- Born: 1 August 1928 Bajitpur, Kishorganj, Dhaka,
- Died: 19 October 1995 (aged 67) Singapore City, Singapore

= Jahurul Islam (entrepreneur) =

Bangladeshi businessman (1928–1995)

Jahurul Islam (1 August 1928 – 19 October 1995) was a Bangladeshi entrepreneur. He was the founder-chairman of the Islam Group.

== Early life ==
Islam was born on 1 August 1928 in Bhagalpur village of Bajitpur thana under Kishoreganj District, East Bengal, British Raj. He studied in Shararchar High School and Bajitpur High School. He completed his matriculation exams from the Ripon High School, Calcutta. He could not pursue further education due to financial constraints. He joined the C and B department as a low level government employee in 1948.

==Career==

Islam started his career as a contractor after leaving government service, using the experience he gained at the C and B department. In 1964 he founded Eastern Housing Limited.

• PARTS OF THE EXERCISE:
• 1. Do the following statements agree with the Jahurul Islam passage? For each, answer yes or no and quote the words that decide it.
(a) Islam completed his matriculation exams at Bajitpur High School.
(b) Islam joined the C and B department in 1948.
(c) Islam founded Eastern Housing Limited in 1964.
• 2. Answer these questions from the Jahurul Islam passage.
(a) In which city did Islam die?
(b) In which village was Islam born?
(c) Which group did Islam found and chair?
• 3. Carry on writing the Jahurul Islam passage, starting after its final sentence.

• DATA FOR ANALYSIS:
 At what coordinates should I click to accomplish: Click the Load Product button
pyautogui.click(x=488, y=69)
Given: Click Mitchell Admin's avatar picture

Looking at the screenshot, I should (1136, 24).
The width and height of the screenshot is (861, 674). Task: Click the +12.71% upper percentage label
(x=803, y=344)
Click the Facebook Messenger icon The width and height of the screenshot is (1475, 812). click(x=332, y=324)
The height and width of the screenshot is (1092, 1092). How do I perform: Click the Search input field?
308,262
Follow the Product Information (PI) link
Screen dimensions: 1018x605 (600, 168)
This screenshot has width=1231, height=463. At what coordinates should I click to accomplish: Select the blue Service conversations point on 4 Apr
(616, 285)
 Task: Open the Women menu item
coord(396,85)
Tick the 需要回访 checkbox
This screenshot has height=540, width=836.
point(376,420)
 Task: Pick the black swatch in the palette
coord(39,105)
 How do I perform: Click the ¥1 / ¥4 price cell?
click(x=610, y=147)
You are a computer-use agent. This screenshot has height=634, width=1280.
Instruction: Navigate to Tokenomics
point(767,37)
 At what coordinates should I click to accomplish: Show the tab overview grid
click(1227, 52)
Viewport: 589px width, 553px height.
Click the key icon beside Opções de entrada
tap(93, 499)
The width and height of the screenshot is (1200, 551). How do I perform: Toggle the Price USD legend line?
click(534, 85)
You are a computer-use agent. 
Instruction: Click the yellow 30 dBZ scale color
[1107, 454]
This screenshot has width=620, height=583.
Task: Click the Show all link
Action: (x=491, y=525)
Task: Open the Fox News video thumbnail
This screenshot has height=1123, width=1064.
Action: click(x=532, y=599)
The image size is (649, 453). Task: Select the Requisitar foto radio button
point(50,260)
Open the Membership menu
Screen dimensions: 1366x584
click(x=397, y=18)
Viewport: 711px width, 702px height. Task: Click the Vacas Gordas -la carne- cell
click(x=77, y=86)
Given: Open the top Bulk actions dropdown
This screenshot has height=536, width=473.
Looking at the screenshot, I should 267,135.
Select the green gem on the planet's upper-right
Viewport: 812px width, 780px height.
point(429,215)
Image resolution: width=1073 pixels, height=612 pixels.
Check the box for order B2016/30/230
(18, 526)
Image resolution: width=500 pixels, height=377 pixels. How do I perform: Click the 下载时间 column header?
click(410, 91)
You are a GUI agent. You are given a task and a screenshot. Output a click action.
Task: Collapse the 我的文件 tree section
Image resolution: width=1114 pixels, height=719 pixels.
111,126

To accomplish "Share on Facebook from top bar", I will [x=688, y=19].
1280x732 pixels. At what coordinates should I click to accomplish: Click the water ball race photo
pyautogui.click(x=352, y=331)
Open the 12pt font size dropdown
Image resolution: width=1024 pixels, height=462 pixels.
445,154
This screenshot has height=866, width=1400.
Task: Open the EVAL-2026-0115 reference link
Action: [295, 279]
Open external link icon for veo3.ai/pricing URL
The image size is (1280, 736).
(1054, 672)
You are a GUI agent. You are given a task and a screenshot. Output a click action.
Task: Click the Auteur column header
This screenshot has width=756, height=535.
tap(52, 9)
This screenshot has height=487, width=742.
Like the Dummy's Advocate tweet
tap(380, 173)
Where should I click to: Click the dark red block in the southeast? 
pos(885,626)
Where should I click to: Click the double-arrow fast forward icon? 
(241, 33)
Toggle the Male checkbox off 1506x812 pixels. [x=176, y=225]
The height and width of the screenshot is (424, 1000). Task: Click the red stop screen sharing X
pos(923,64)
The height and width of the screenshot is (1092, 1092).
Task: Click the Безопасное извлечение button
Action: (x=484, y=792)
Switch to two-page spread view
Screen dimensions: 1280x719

• ANSWERS:
• 1.
(a) No: "He completed his matriculation exams from the Ripon High School, Calcutta."
(b) Yes: "He joined the C and B department as a low level government employee in 1948."
(c) Yes: "In 1964 he founded Eastern Housing Limited."

• 2.
(a) Singapore City, Singapore
(b) Bhagalpur village, in Bajitpur thana
(c) The Islam Group

• 3.
During the Bangladesh famine of 1974, he opened five food kitchens to feed the poor. In 1975 he established Bengal Development Corporation. His company built buildings of the Sangshad Bhaban compound, Bangladesh Bank building, Bangladesh High Court building, Bangladesh Supreme Court building, MP hostel, and major highways in Bangladesh. He established jute and furniture factories. Bengal Development Corporation received contracts for construction in Abu Dhabi, Iraq, and Yemen.

In 1985-1986 Islam founded Navana Pharmaceuticals Limited. In 1989 Islam founded Jahurul Islam Medical College and Hospital.

==Death and legacy==

Islam died on 19 October 1995 in Singapore. He died from a heart attack. He was buried in Bhagalpur, Kishoreganj District. His son, Manzurul Islam, is the current chairman of Islam Group.